▶ _What you need to do_
The answer should contain all of the records below, each one copied word for word.

▶ _Input records_

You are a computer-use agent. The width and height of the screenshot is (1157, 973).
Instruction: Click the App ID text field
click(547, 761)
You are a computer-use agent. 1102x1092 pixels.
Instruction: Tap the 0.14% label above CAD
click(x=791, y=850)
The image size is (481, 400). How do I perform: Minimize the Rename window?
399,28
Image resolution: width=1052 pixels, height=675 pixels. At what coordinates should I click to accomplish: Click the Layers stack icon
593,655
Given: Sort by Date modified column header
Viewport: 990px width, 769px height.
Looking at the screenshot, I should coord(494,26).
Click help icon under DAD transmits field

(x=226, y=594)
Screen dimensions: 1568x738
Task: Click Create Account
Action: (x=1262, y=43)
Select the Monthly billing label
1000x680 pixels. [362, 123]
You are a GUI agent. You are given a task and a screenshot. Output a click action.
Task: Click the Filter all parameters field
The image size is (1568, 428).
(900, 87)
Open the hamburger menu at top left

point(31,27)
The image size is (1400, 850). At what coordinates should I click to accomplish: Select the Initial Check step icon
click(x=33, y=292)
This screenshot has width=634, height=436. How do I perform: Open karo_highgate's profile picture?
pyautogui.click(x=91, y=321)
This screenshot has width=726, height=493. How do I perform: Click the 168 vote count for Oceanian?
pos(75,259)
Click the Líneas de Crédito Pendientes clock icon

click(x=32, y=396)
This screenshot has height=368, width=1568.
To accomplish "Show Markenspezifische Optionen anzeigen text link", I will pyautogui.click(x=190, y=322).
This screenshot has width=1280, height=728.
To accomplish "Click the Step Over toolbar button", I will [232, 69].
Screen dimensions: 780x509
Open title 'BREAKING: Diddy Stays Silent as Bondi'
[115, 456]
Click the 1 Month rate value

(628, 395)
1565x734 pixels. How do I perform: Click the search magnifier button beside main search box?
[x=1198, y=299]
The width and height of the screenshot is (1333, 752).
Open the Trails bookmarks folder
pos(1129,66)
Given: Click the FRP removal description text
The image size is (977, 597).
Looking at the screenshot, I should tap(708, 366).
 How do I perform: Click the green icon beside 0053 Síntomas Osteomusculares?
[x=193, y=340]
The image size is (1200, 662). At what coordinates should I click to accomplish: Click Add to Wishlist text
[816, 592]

▶ _Response_
You are a computer-use agent. The width and height of the screenshot is (1157, 973).
Instruction: Click the App ID text field
click(547, 761)
You are a computer-use agent. 1102x1092 pixels.
Instruction: Tap the 0.14% label above CAD
click(x=791, y=850)
The image size is (481, 400). How do I perform: Minimize the Rename window?
399,28
Image resolution: width=1052 pixels, height=675 pixels. At what coordinates should I click to accomplish: Click the Layers stack icon
593,655
Given: Sort by Date modified column header
Viewport: 990px width, 769px height.
Looking at the screenshot, I should coord(494,26).
Click help icon under DAD transmits field

(x=226, y=594)
Screen dimensions: 1568x738
Task: Click Create Account
Action: (x=1262, y=43)
Select the Monthly billing label
1000x680 pixels. [362, 123]
You are a GUI agent. You are given a task and a screenshot. Output a click action.
Task: Click the Filter all parameters field
The image size is (1568, 428).
(900, 87)
Open the hamburger menu at top left

point(31,27)
The image size is (1400, 850). At what coordinates should I click to accomplish: Select the Initial Check step icon
click(x=33, y=292)
This screenshot has width=634, height=436. How do I perform: Open karo_highgate's profile picture?
pyautogui.click(x=91, y=321)
This screenshot has width=726, height=493. How do I perform: Click the 168 vote count for Oceanian?
pos(75,259)
Click the Líneas de Crédito Pendientes clock icon

click(x=32, y=396)
This screenshot has height=368, width=1568.
To accomplish "Show Markenspezifische Optionen anzeigen text link", I will pyautogui.click(x=190, y=322).
This screenshot has width=1280, height=728.
To accomplish "Click the Step Over toolbar button", I will [232, 69].
Screen dimensions: 780x509
Open title 'BREAKING: Diddy Stays Silent as Bondi'
[115, 456]
Click the 1 Month rate value

(628, 395)
1565x734 pixels. How do I perform: Click the search magnifier button beside main search box?
[x=1198, y=299]
The width and height of the screenshot is (1333, 752).
Open the Trails bookmarks folder
pos(1129,66)
Given: Click the FRP removal description text
The image size is (977, 597).
Looking at the screenshot, I should tap(708, 366).
 How do I perform: Click the green icon beside 0053 Síntomas Osteomusculares?
[x=193, y=340]
The image size is (1200, 662). At what coordinates should I click to accomplish: Click Add to Wishlist text
[816, 592]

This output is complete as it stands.